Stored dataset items

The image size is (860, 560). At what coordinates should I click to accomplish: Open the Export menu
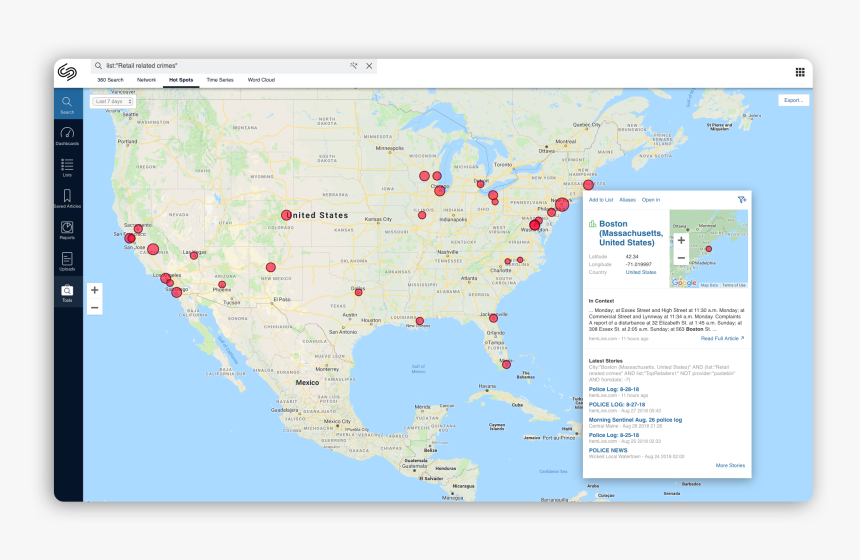[793, 101]
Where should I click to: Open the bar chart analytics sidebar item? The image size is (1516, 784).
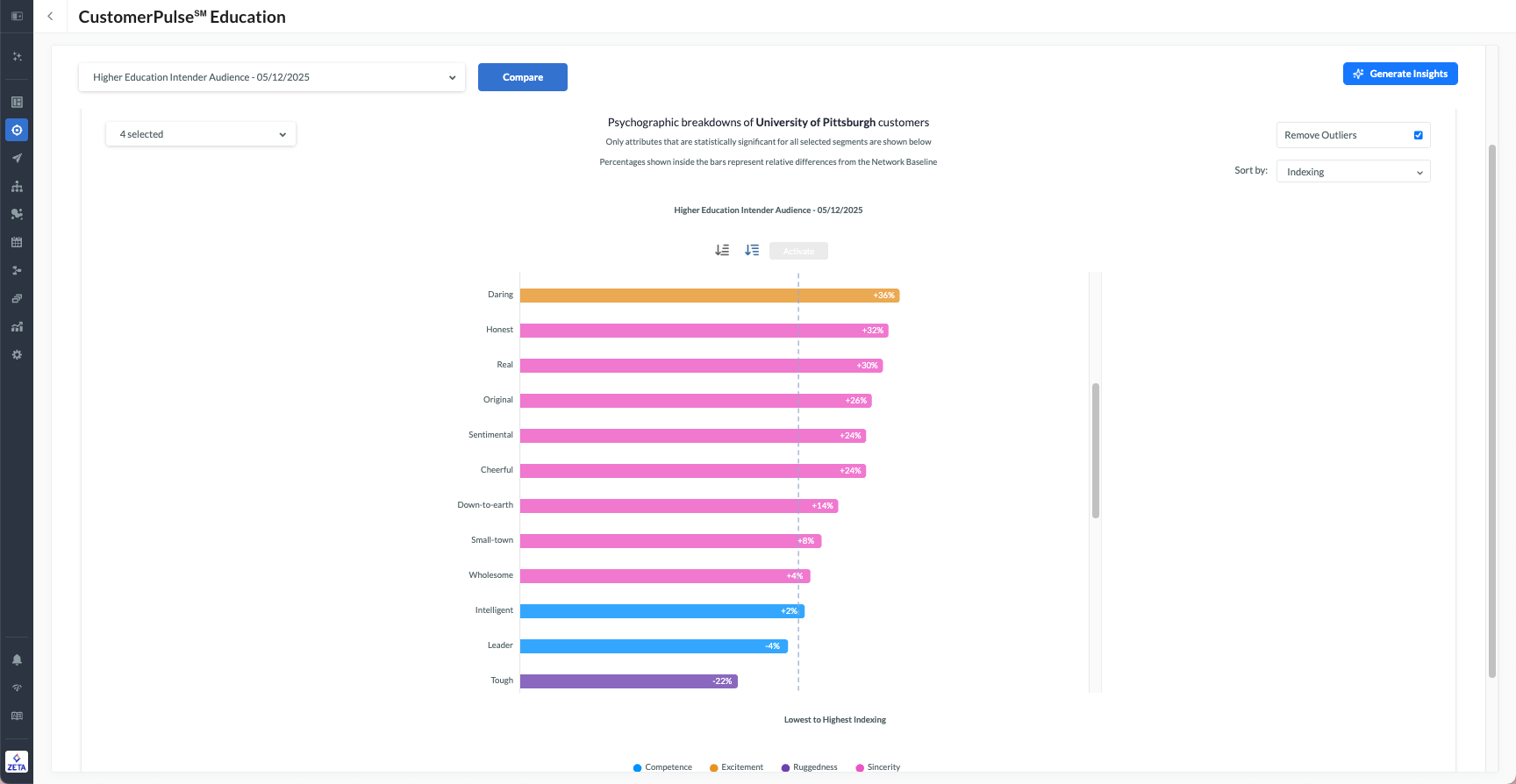[x=17, y=327]
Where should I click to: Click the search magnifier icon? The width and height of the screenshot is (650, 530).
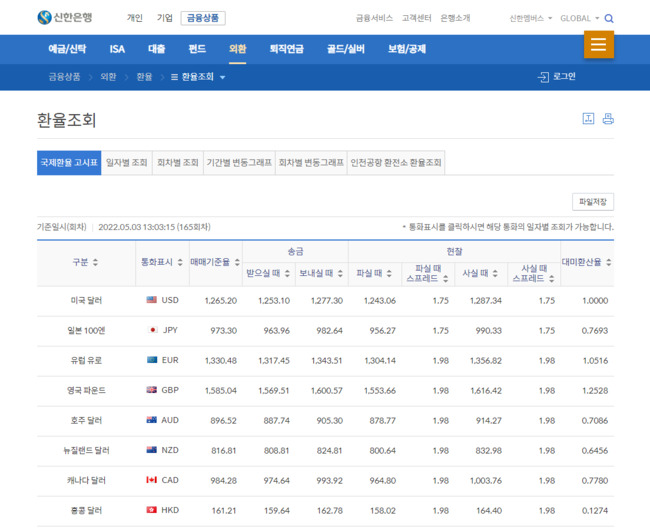tap(609, 18)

(Task to carry out): Leave every picture out and retype exactly the lines of the records above from the one holding "Where should I click to: Open" through the last, both ends included and nothing besides.

(Expected answer):
Where should I click to: Open the bar chart analytics sidebar item? The image size is (1516, 784).
[x=17, y=327]
Where should I click to: Click the search magnifier icon? The width and height of the screenshot is (650, 530).
tap(609, 18)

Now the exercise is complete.